### Material for this exercise

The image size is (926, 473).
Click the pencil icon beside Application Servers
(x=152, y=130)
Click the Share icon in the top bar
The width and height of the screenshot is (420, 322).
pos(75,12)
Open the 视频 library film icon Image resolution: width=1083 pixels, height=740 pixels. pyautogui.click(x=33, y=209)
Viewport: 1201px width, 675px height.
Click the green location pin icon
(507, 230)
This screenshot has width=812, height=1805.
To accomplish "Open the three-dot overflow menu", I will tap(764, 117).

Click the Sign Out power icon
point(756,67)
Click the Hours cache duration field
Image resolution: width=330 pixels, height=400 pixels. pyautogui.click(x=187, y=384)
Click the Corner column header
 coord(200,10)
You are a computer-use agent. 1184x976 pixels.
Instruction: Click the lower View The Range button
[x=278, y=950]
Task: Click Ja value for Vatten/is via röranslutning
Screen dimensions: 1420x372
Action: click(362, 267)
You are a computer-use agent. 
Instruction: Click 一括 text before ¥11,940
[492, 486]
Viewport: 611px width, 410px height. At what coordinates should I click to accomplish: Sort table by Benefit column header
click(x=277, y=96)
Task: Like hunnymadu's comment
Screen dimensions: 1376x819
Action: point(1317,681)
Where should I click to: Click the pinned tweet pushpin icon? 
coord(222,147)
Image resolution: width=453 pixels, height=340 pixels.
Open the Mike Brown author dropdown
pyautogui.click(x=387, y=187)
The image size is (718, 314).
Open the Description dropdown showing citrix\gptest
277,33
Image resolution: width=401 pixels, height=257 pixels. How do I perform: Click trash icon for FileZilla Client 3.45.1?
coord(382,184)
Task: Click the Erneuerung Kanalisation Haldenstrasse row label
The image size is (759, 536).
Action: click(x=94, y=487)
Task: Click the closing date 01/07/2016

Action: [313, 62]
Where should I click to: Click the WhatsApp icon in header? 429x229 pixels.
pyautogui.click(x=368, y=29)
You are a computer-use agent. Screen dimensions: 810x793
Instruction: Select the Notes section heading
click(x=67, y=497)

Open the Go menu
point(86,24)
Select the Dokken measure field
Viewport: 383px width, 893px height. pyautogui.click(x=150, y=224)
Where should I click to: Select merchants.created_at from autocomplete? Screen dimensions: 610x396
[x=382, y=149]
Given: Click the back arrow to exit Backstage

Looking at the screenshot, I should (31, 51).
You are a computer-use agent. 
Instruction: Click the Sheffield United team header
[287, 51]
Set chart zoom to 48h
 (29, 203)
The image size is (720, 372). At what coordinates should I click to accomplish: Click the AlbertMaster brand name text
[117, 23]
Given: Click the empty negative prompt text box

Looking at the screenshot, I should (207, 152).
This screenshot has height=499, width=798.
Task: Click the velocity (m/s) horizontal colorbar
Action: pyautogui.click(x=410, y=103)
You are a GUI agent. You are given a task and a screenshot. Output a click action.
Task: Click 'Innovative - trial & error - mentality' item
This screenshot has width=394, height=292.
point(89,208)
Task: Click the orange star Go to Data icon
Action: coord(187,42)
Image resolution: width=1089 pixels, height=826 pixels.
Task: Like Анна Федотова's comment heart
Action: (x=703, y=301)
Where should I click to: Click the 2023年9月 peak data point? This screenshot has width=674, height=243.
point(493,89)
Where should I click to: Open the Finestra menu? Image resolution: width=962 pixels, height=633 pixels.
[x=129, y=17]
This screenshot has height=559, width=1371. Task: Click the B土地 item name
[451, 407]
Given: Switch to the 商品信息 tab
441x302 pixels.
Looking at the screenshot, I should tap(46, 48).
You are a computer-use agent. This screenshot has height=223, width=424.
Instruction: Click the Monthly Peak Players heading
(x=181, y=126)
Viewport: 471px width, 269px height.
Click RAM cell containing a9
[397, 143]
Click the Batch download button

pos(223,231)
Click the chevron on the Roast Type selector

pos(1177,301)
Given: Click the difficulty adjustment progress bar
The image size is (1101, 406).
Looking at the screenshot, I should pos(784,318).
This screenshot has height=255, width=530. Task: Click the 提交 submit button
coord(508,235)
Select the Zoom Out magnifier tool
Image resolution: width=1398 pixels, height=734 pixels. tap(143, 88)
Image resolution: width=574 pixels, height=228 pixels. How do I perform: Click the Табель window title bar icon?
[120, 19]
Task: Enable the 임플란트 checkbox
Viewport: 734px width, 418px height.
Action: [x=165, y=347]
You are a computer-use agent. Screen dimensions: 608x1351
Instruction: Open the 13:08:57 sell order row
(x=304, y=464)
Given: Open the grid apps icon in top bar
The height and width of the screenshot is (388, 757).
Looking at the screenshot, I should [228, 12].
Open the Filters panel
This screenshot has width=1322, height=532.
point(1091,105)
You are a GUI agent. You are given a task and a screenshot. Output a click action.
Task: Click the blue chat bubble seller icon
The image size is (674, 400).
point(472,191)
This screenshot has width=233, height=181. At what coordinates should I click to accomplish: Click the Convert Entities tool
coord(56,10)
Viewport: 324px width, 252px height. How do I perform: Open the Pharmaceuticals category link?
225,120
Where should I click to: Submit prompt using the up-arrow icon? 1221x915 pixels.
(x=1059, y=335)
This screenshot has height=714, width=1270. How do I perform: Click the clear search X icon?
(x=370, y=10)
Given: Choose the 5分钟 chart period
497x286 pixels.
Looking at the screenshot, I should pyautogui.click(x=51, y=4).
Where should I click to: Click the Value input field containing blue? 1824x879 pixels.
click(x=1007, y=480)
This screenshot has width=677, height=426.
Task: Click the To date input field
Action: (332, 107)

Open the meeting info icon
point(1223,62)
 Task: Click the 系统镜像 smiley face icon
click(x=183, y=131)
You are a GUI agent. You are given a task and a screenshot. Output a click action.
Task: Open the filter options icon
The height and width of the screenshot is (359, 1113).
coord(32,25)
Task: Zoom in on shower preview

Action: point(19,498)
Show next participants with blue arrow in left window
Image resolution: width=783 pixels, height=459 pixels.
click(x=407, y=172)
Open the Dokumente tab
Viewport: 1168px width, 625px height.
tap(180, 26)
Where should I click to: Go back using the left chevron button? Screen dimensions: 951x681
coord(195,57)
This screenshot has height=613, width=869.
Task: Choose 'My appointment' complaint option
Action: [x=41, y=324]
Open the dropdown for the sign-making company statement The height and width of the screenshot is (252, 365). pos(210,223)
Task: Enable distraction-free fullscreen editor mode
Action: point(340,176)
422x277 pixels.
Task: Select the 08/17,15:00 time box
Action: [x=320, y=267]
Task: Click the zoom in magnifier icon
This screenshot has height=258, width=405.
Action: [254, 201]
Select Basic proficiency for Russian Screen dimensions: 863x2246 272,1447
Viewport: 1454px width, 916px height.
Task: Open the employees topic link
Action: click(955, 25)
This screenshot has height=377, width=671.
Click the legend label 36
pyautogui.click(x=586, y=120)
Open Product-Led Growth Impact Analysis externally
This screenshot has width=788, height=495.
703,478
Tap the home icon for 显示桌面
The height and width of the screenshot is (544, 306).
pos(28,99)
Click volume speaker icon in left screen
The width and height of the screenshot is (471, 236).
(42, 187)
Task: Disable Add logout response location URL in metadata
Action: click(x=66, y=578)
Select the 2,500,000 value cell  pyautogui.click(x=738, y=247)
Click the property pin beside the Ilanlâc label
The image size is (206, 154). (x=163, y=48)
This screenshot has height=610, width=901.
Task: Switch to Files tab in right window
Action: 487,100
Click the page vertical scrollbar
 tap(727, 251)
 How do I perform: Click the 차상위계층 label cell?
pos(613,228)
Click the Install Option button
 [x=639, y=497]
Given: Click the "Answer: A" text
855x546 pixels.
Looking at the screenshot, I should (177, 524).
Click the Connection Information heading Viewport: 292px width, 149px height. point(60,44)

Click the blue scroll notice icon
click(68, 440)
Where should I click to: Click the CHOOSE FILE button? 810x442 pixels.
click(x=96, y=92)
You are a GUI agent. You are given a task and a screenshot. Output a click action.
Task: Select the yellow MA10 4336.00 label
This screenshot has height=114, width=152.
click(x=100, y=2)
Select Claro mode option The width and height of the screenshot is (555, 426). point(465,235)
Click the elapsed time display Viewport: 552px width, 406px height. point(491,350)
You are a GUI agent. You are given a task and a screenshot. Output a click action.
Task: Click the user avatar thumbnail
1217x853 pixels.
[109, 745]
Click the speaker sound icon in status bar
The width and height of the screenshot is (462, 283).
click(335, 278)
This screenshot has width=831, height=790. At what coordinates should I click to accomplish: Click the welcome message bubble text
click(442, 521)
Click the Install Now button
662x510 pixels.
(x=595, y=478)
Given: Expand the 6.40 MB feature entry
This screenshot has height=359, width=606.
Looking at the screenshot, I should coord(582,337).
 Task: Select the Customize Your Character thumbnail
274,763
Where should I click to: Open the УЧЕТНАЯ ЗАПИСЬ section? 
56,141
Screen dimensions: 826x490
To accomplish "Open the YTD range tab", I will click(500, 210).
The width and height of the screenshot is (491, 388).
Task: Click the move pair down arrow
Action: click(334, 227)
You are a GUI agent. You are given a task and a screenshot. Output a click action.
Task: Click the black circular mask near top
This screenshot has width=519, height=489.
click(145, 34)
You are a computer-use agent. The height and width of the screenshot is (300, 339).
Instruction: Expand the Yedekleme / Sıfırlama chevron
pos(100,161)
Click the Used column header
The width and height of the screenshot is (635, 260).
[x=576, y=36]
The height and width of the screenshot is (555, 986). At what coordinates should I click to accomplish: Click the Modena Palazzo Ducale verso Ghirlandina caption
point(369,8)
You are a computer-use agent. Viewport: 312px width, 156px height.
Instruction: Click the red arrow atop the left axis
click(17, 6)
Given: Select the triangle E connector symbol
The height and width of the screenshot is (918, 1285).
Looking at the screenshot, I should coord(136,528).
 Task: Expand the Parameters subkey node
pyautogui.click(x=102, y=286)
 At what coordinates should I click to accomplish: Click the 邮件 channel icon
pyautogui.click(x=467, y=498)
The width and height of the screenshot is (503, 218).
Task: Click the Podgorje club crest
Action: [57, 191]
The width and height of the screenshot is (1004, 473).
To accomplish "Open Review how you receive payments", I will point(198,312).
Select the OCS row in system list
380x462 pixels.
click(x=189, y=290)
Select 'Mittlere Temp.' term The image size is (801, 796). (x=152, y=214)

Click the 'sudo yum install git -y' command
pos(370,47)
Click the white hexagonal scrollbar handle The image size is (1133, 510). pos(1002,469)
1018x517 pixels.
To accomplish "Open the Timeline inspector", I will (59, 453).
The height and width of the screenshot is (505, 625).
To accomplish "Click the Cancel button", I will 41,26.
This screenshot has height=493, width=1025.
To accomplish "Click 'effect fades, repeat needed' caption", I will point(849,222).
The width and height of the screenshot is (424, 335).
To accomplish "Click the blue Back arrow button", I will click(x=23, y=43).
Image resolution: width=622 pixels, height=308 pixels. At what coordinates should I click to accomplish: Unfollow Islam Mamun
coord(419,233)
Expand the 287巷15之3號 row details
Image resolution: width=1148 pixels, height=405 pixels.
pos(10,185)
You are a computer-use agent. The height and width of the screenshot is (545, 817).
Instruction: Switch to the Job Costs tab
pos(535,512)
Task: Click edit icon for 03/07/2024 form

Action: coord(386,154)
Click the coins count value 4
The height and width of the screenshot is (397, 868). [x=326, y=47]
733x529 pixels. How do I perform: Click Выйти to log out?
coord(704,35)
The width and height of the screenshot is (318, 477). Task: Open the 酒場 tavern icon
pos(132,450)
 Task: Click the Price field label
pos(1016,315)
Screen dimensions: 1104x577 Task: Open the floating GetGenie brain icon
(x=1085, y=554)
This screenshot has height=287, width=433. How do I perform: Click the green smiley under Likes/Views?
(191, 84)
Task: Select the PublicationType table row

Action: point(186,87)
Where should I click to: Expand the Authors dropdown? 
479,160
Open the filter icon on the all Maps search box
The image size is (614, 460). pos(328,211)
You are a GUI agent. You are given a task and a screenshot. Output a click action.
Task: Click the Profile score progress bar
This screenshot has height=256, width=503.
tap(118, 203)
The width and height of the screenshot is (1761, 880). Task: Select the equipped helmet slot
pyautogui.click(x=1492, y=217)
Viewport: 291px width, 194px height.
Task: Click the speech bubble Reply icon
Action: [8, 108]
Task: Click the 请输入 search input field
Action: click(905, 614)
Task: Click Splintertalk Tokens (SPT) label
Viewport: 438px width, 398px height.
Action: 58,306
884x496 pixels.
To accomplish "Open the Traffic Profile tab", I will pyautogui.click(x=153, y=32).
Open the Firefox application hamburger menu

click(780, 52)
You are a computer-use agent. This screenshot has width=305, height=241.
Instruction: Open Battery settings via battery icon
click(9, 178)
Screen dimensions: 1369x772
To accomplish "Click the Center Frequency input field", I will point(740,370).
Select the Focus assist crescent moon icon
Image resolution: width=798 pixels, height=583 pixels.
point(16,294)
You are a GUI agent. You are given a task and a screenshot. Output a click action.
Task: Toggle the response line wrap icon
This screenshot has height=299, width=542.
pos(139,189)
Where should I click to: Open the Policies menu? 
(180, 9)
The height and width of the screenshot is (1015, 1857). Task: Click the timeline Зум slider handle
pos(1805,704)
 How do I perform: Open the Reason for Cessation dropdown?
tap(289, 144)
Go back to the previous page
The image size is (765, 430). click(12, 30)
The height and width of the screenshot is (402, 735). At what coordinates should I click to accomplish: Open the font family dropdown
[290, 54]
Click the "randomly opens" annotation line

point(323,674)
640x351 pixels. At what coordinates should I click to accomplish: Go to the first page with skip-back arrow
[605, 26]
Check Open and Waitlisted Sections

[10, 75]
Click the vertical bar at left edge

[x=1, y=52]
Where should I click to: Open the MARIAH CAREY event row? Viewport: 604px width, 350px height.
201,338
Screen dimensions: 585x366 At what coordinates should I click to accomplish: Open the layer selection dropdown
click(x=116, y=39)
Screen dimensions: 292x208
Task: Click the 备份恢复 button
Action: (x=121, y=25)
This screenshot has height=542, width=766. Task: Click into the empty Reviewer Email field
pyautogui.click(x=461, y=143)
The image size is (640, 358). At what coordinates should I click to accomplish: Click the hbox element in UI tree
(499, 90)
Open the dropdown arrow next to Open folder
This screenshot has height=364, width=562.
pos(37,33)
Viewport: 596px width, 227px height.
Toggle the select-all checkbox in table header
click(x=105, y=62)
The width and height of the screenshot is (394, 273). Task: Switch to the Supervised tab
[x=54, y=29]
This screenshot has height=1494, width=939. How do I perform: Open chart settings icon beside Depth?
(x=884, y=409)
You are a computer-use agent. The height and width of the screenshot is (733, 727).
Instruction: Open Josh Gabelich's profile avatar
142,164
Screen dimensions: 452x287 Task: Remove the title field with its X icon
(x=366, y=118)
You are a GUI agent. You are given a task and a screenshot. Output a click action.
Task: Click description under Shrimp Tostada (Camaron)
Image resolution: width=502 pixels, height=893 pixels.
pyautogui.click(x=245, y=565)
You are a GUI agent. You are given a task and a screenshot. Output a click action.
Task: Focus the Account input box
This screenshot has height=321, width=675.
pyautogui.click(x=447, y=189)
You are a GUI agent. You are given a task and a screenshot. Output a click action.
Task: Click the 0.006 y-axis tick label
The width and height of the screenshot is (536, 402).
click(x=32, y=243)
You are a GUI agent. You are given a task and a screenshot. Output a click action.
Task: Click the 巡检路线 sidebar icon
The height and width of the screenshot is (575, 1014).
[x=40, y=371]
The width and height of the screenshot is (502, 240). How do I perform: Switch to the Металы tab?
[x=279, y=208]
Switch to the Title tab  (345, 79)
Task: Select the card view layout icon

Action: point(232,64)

### What needs to be done
Within the material above, output exactly the lines from the one with "Click the white" through the one with "The width and height of the screenshot is (424, 335).", end lines included, and nothing besides.

### Result
Click the white hexagonal scrollbar handle The image size is (1133, 510). pos(1002,469)
1018x517 pixels.
To accomplish "Open the Timeline inspector", I will (59, 453).
The height and width of the screenshot is (505, 625).
To accomplish "Click the Cancel button", I will 41,26.
This screenshot has height=493, width=1025.
To accomplish "Click 'effect fades, repeat needed' caption", I will point(849,222).
The width and height of the screenshot is (424, 335).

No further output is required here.